Interface element records
========

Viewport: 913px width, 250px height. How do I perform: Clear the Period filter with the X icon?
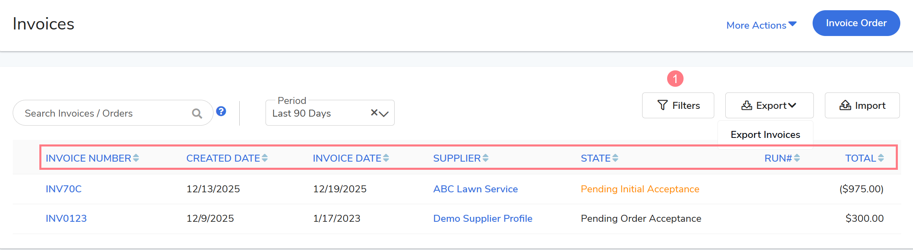(x=374, y=113)
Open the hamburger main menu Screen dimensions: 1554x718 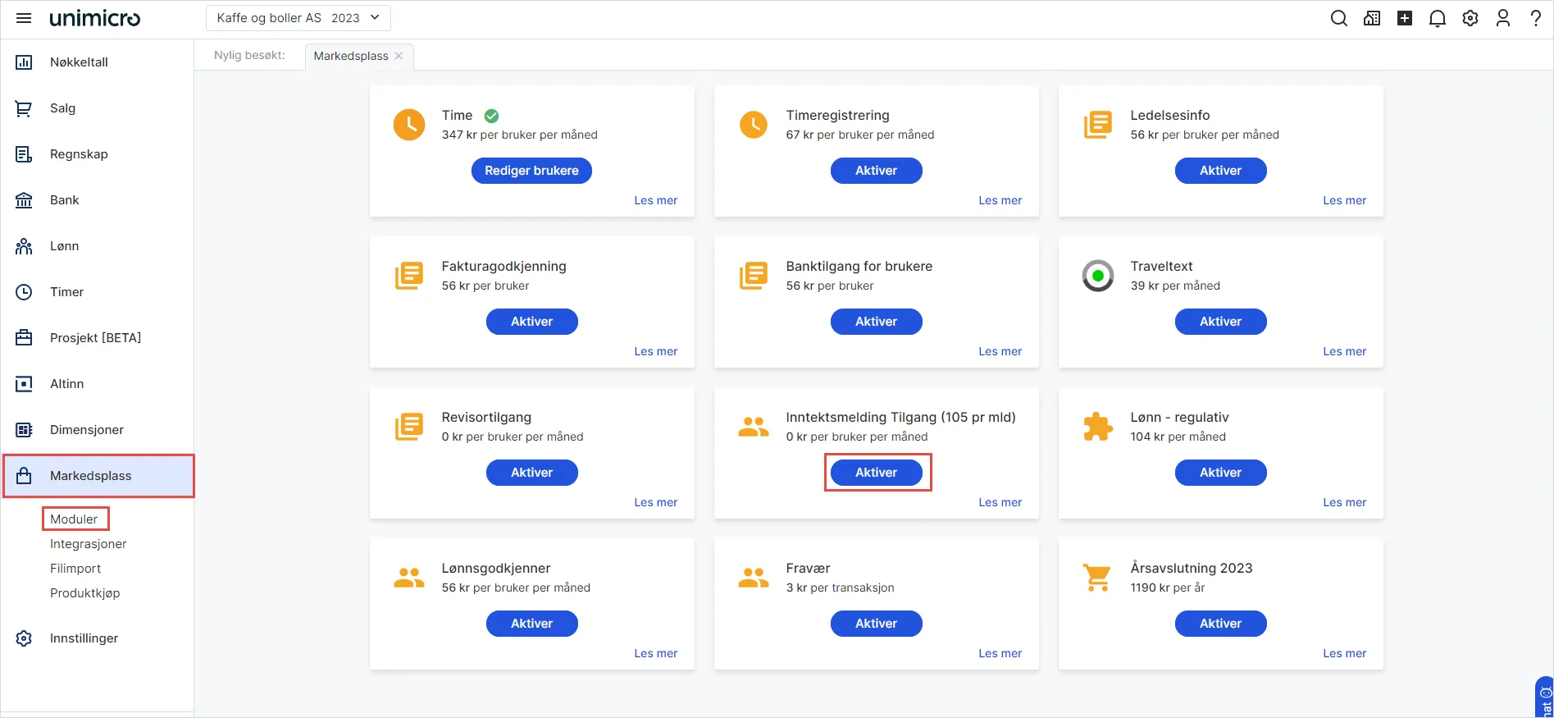[24, 18]
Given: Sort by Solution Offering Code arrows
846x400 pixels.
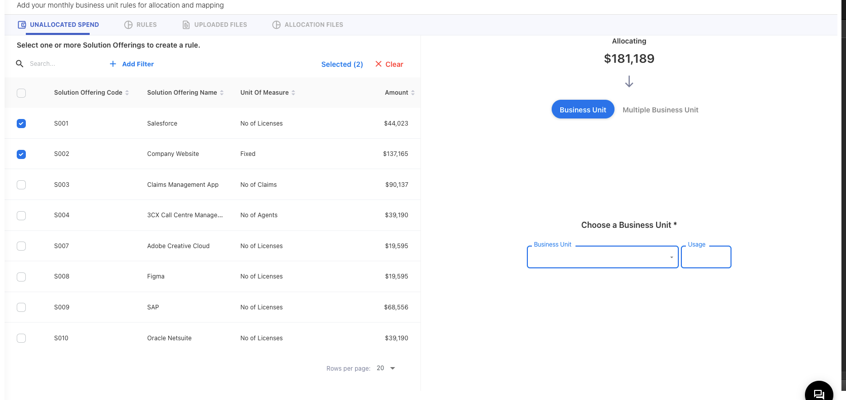Looking at the screenshot, I should (127, 93).
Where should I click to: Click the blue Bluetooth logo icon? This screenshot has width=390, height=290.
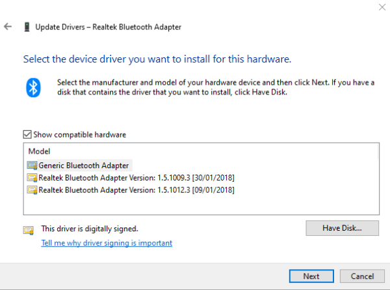tap(33, 87)
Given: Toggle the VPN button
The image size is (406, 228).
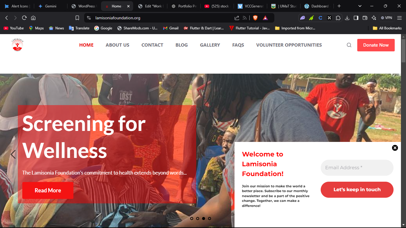Looking at the screenshot, I should tap(386, 18).
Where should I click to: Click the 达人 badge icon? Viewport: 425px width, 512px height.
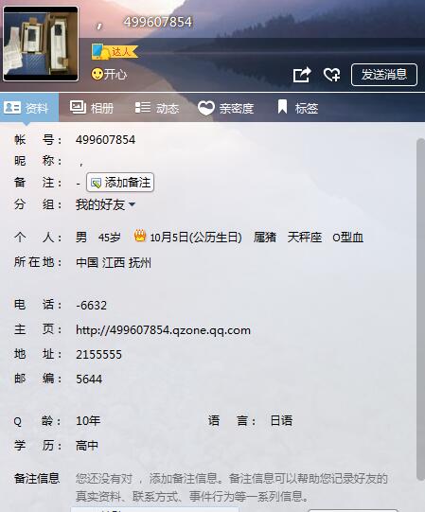coord(115,52)
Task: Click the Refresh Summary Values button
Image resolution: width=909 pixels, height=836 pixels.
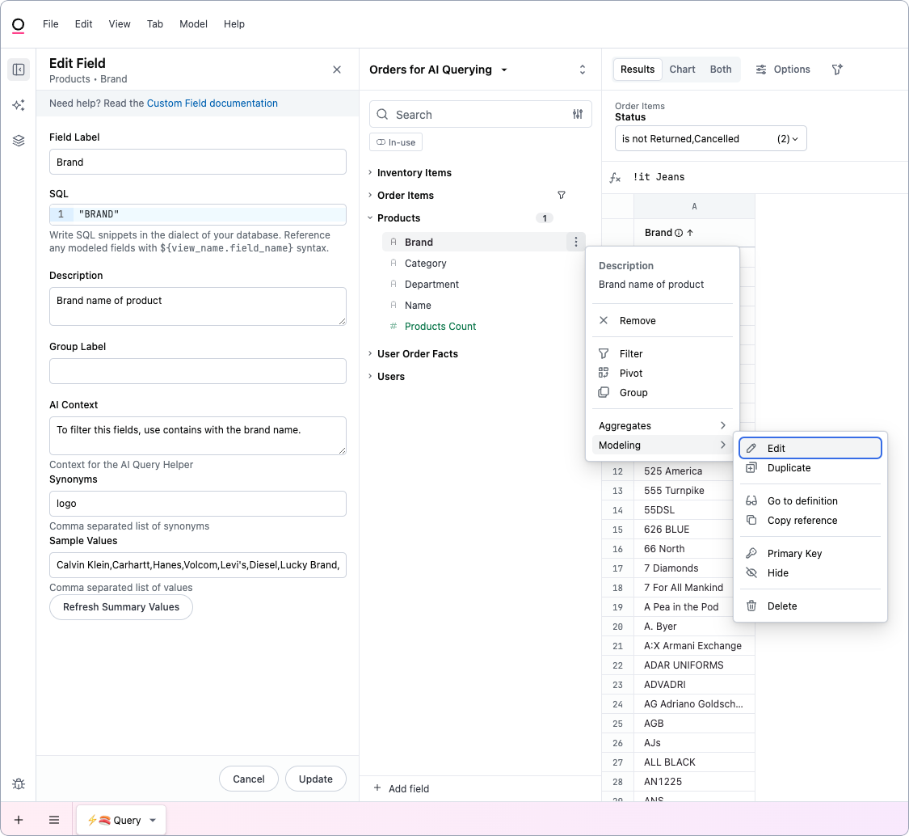Action: tap(120, 607)
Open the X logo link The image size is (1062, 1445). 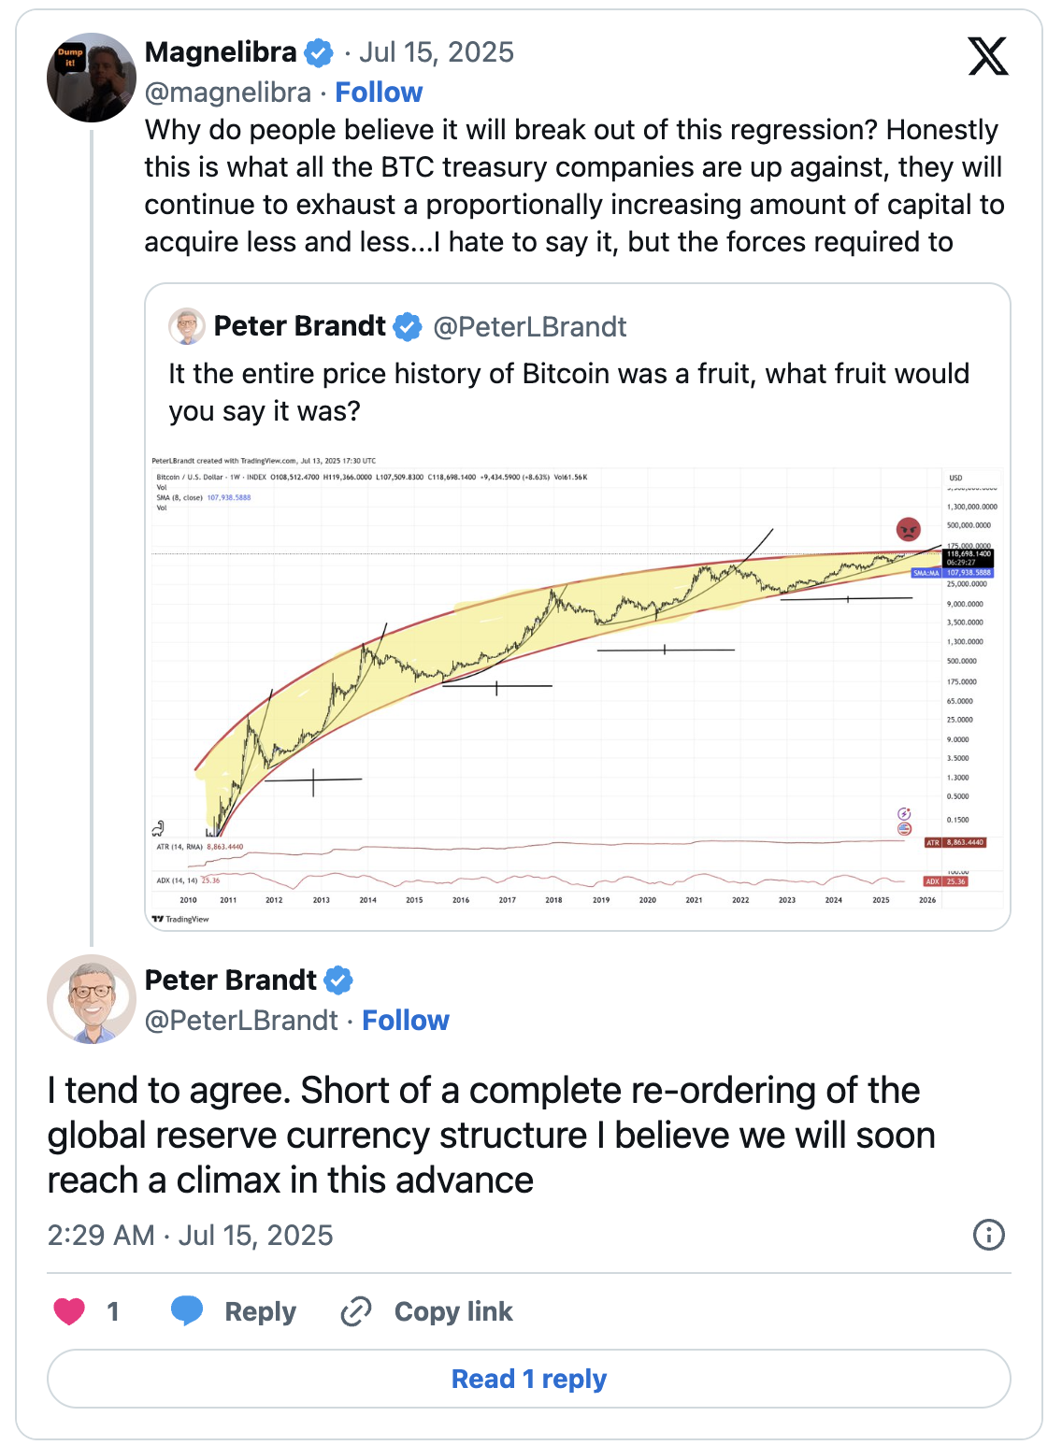(988, 56)
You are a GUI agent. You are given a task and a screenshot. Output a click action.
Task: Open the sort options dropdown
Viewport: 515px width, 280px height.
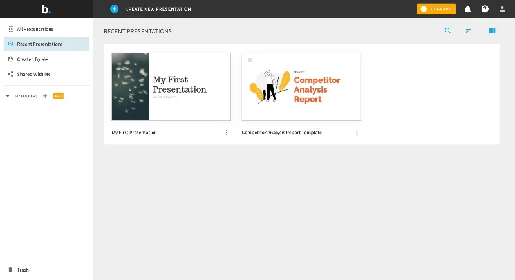click(469, 30)
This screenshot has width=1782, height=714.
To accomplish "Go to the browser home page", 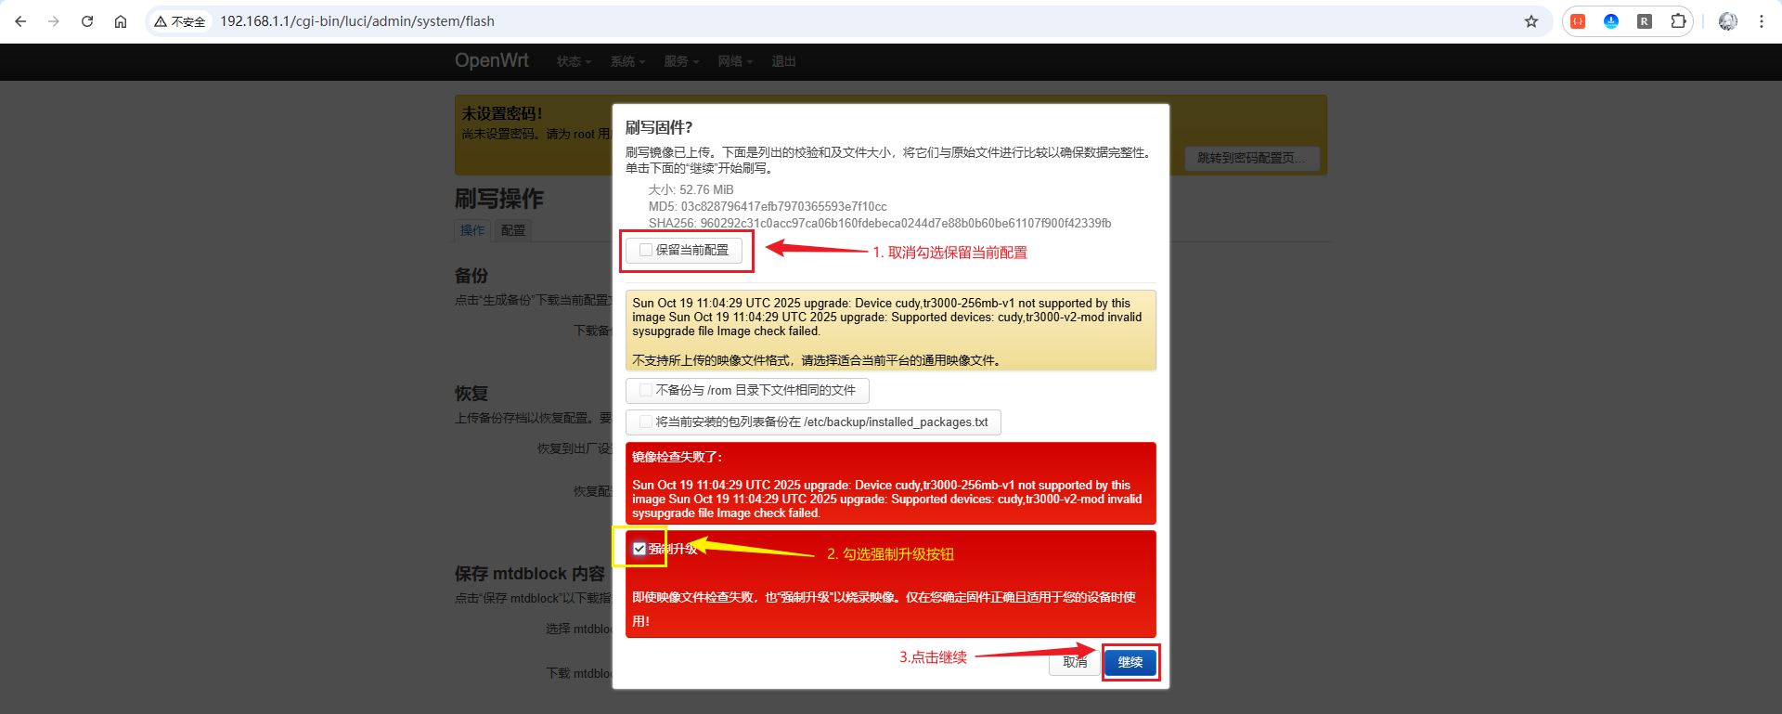I will (121, 21).
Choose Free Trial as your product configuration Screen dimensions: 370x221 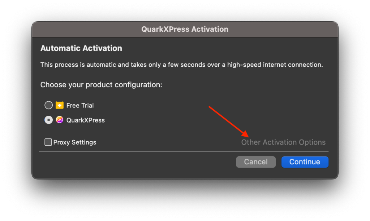(x=48, y=105)
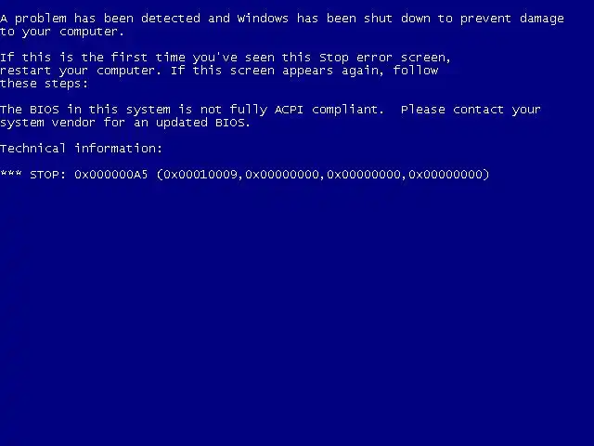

========

◆ Exercise requirements ◆
Show every line of the material above that contains the word "button".

◆ Answer to the task ◆
Given: Toggle the VPN button
Task: Click the Refresh Summary Values button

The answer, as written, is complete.